= Miche (footballer) =

Spanish footballer (1935–2014)

Miguel García Martín (19 May 1935 – 22 March 2014), known as Miche, was a Spanish footballer who played as a defender.

He played 115 games in La Liga for Real Madrid, Osasuna, Deportivo de La Coruña, Real Valladolid and Hércules. He won the European Cup in 1959 and 1960 for Real Madrid.

==Career==
Born in Salamanca in Castile and León, Miche began his career in the Tercera División with his hometown club UD Salamanca. In 1957–58, he was loaned to Atlético Ceuta in the Segunda División during his military service.

Miche joined Real Madrid in 1958. In his first season, the club won the European Cup, with him playing all three games of a semi-final against city rivals Atlético Madrid in the semi-finals.

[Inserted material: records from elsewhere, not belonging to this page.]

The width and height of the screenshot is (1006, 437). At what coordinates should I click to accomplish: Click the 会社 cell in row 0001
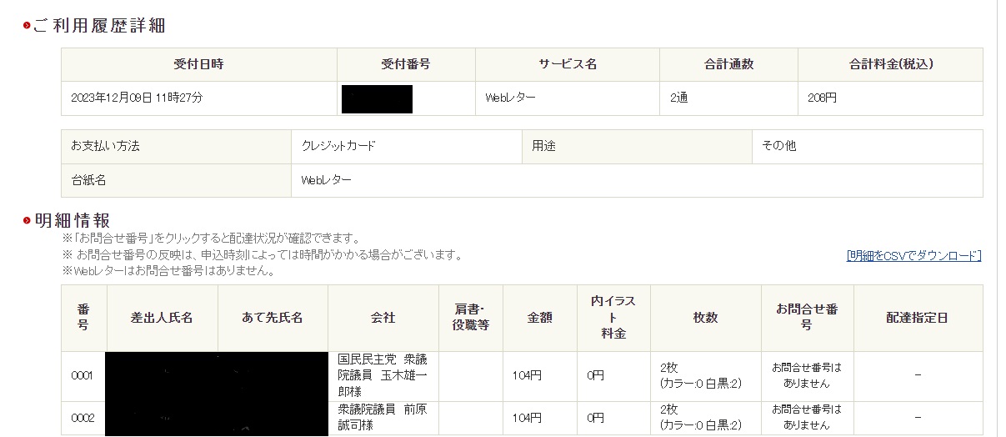coord(383,376)
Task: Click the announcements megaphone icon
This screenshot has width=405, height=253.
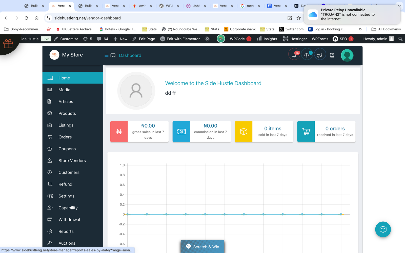Action: coord(319,55)
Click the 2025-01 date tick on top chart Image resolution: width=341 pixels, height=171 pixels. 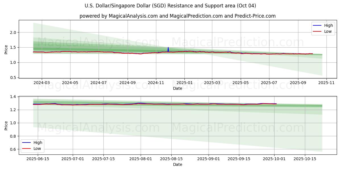(x=184, y=83)
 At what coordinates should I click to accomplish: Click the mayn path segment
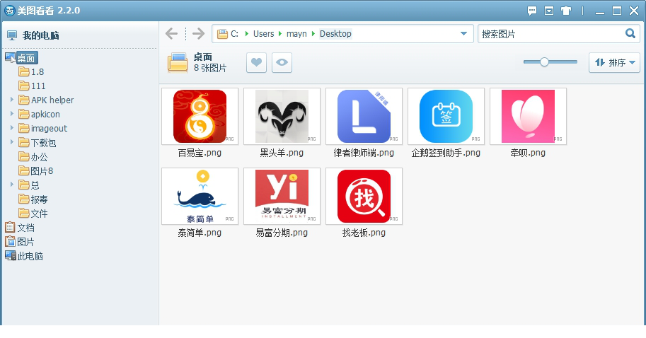[x=296, y=34]
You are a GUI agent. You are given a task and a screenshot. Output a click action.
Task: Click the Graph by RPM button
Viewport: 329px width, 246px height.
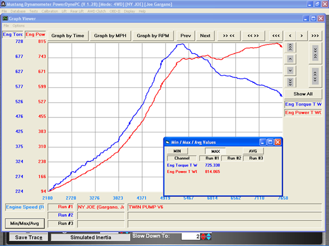pos(153,36)
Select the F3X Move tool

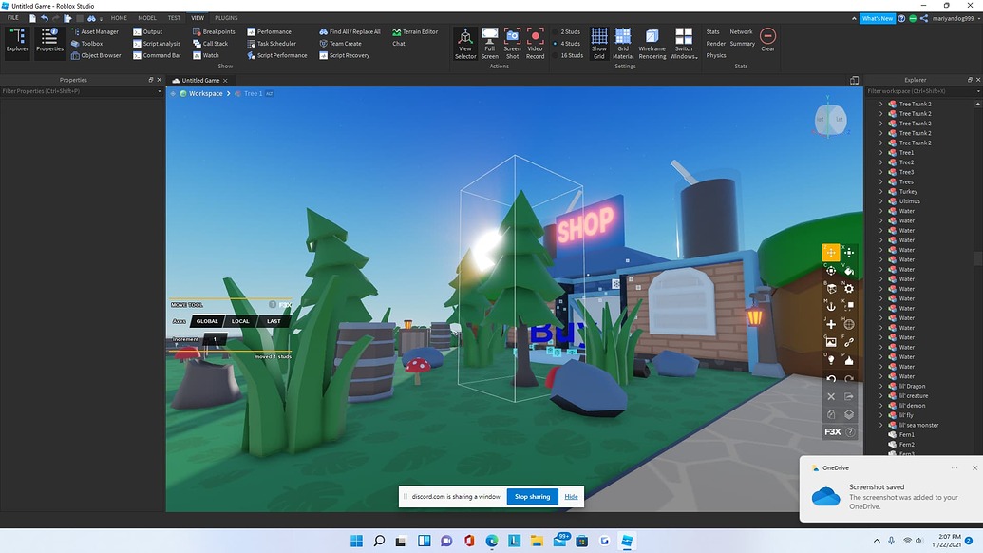point(830,253)
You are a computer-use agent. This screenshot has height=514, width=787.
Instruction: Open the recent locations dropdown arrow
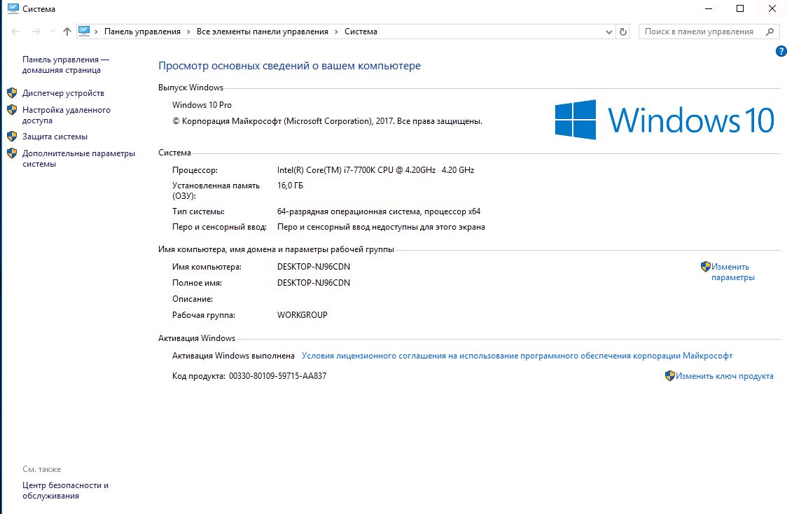[x=52, y=32]
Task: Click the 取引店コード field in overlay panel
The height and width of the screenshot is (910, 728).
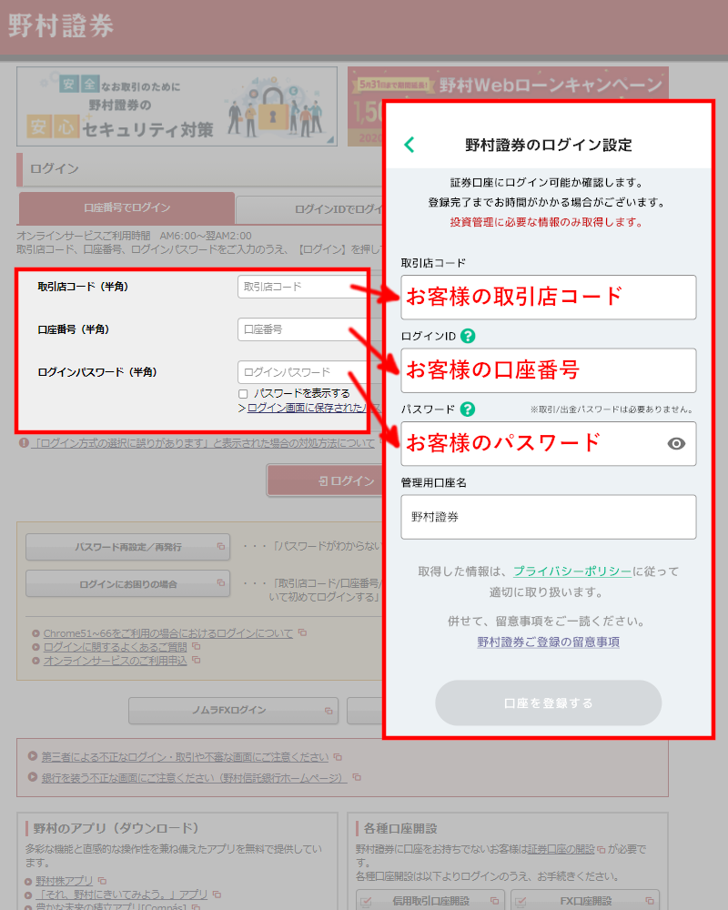Action: coord(548,297)

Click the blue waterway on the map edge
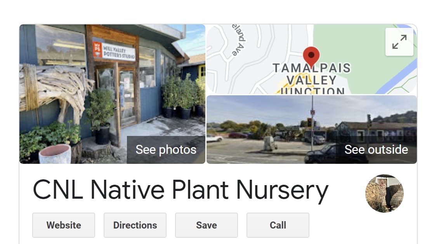399,78
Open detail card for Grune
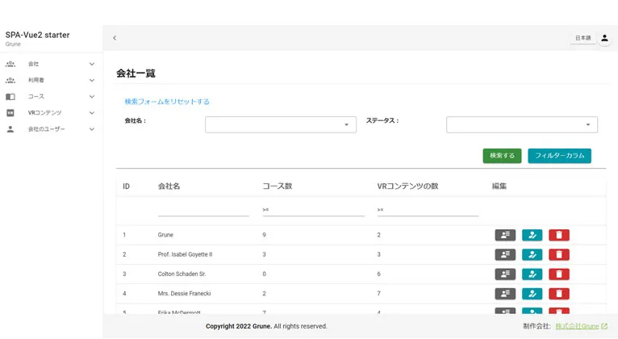This screenshot has height=339, width=618. (505, 235)
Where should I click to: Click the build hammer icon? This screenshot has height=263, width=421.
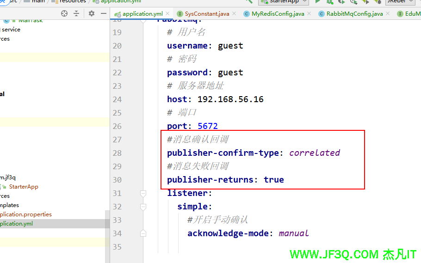click(249, 1)
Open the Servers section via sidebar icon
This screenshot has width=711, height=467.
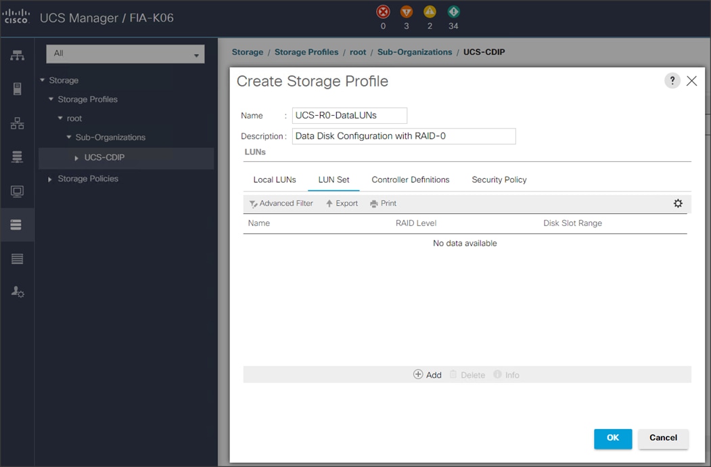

His team defended their title a year later, in which he played both legs of a quarter-final win over Nice and the second leg of the semi-final against compatriots Barcelona, a 3–1 win at the Camp Nou. Domestically, he played in the side that lost the Copa del Generalísimo final to Atlético in 1960, and won La Liga in 1960–61.

In 1961, Miche was loaned to Osasuna. He later played in the top flight for Deportivo de La Coruña, Real Valladolid and Hércules. He scored twice in his career: in a 6–2 Osasuna home win over Málaga in the last 32 of the cup on 28 February 1962, and in Deportivo's 3–2 loss at Sevilla on 13 January 1963.